Oxalá, Immanuel Wallerstein, oxalá.
Maria Luisa
3 de setembro de 2019 1:50 pmE muito distante do conhecimento disso tudo, o povo vai aceitando todos esses golpes em nosso destino comum.
Claudio Santana Pimentel
3 de setembro de 2019 3:25 pmWallerstein foi também criador do conceito de sistema-mundo, e colaborador de Aníbal Quijano, sociólogo peruano que desenvolveu o conceito de colonialidade do poder.
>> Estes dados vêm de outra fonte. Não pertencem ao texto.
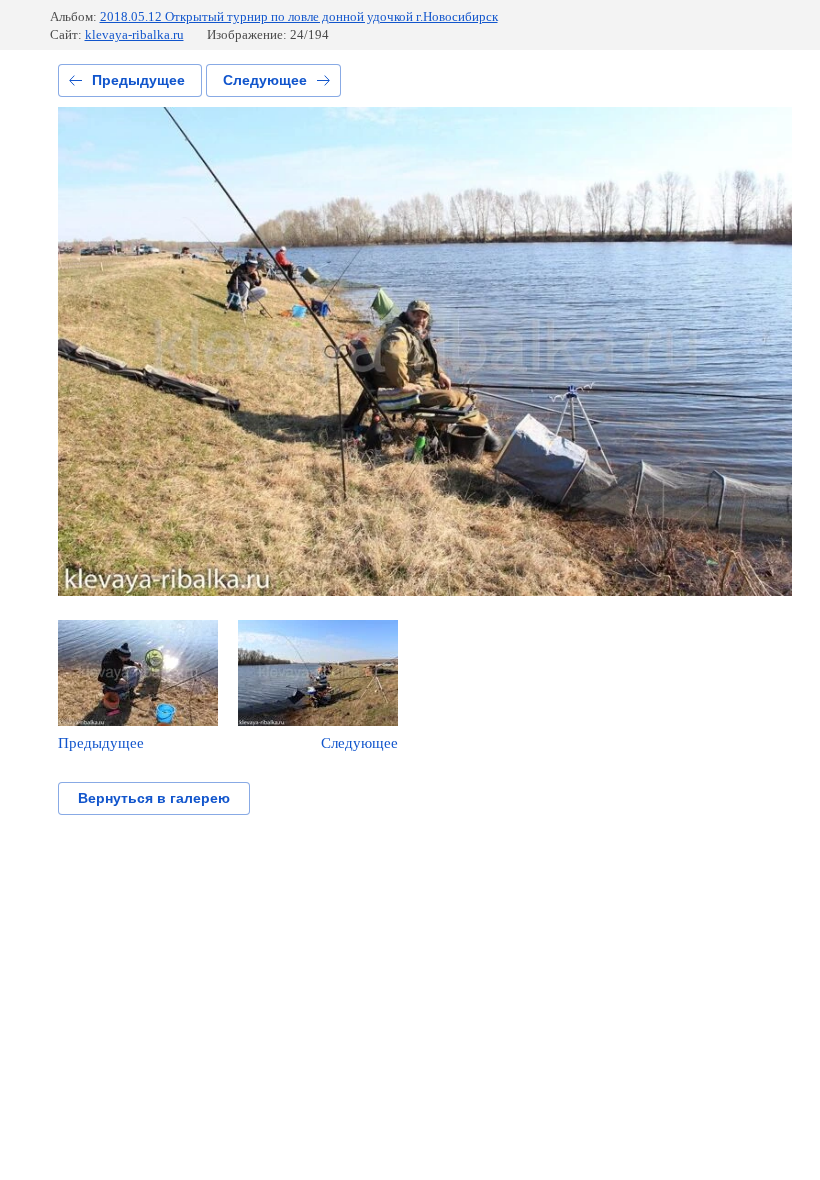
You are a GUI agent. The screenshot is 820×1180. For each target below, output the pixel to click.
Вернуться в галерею (154, 798)
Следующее (265, 80)
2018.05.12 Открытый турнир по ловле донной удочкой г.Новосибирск (299, 16)
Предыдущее (138, 80)
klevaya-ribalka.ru (134, 34)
Sua hipótese básica é a de que o mundo “moderno” (branco, europeu, cristão, liberal, capitalista, etc.) somente foi possível devido à conquista e exploração da América, e a criação de uma retórica que coloca a Europa e o EUA (o Norte global) como “centro” e “final” da história. Em tempos de recolonização na AL, Brasil à frente (ou seria atrás?) o estudo de seus trabalhos se mostra absolutamente necessário.
Said Abou Ghaouche Netto
3 de setembro de 2019 11:20 pmQuando ele publicou seu último comentário era como se estivesse se despedindo deste mundo. Cumpriu sua missão com nobreza. Deixará saudades, mas para compensar, deixa um grande legado.